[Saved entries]
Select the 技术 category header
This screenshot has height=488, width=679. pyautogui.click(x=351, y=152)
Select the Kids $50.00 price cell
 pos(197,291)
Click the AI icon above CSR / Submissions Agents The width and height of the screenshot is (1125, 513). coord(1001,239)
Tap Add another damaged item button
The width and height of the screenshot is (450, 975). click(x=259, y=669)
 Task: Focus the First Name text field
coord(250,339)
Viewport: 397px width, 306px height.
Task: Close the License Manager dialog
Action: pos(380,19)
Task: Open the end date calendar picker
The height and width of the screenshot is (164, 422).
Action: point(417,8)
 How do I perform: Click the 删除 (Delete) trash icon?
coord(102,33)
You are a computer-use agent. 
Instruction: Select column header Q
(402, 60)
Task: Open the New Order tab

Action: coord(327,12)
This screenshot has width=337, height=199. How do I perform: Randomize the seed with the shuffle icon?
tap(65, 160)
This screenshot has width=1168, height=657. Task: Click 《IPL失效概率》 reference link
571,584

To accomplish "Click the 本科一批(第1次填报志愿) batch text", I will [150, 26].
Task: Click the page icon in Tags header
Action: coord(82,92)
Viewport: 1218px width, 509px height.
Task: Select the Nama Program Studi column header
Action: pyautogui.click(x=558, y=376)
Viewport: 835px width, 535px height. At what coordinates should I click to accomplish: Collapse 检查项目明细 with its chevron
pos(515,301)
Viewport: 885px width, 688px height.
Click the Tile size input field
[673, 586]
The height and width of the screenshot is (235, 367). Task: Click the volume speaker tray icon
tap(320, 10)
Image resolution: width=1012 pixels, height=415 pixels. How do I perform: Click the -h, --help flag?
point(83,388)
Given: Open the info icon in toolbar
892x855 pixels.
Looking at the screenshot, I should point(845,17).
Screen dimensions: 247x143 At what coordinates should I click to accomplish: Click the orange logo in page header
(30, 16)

**Exercise objective**
Give an exact copy of all the data shown above.

**Completed task**
Select the 技术 category header
This screenshot has height=488, width=679. pyautogui.click(x=351, y=152)
Select the Kids $50.00 price cell
 pos(197,291)
Click the AI icon above CSR / Submissions Agents The width and height of the screenshot is (1125, 513). coord(1001,239)
Tap Add another damaged item button
The width and height of the screenshot is (450, 975). click(x=259, y=669)
 Task: Focus the First Name text field
coord(250,339)
Viewport: 397px width, 306px height.
Task: Close the License Manager dialog
Action: pos(380,19)
Task: Open the end date calendar picker
The height and width of the screenshot is (164, 422).
Action: point(417,8)
 How do I perform: Click the 删除 (Delete) trash icon?
coord(102,33)
You are a computer-use agent. 
Instruction: Select column header Q
(402, 60)
Task: Open the New Order tab

Action: coord(327,12)
This screenshot has width=337, height=199. How do I perform: Randomize the seed with the shuffle icon?
tap(65, 160)
This screenshot has width=1168, height=657. Task: Click 《IPL失效概率》 reference link
571,584

To accomplish "Click the 本科一批(第1次填报志愿) batch text", I will [150, 26].
Task: Click the page icon in Tags header
Action: coord(82,92)
Viewport: 1218px width, 509px height.
Task: Select the Nama Program Studi column header
Action: pyautogui.click(x=558, y=376)
Viewport: 835px width, 535px height. At what coordinates should I click to accomplish: Collapse 检查项目明细 with its chevron
pos(515,301)
Viewport: 885px width, 688px height.
Click the Tile size input field
[673, 586]
The height and width of the screenshot is (235, 367). Task: Click the volume speaker tray icon
tap(320, 10)
Image resolution: width=1012 pixels, height=415 pixels. How do I perform: Click the -h, --help flag?
point(83,388)
Given: Open the info icon in toolbar
892x855 pixels.
Looking at the screenshot, I should point(845,17).
Screen dimensions: 247x143 At what coordinates should I click to accomplish: Click the orange logo in page header
(30, 16)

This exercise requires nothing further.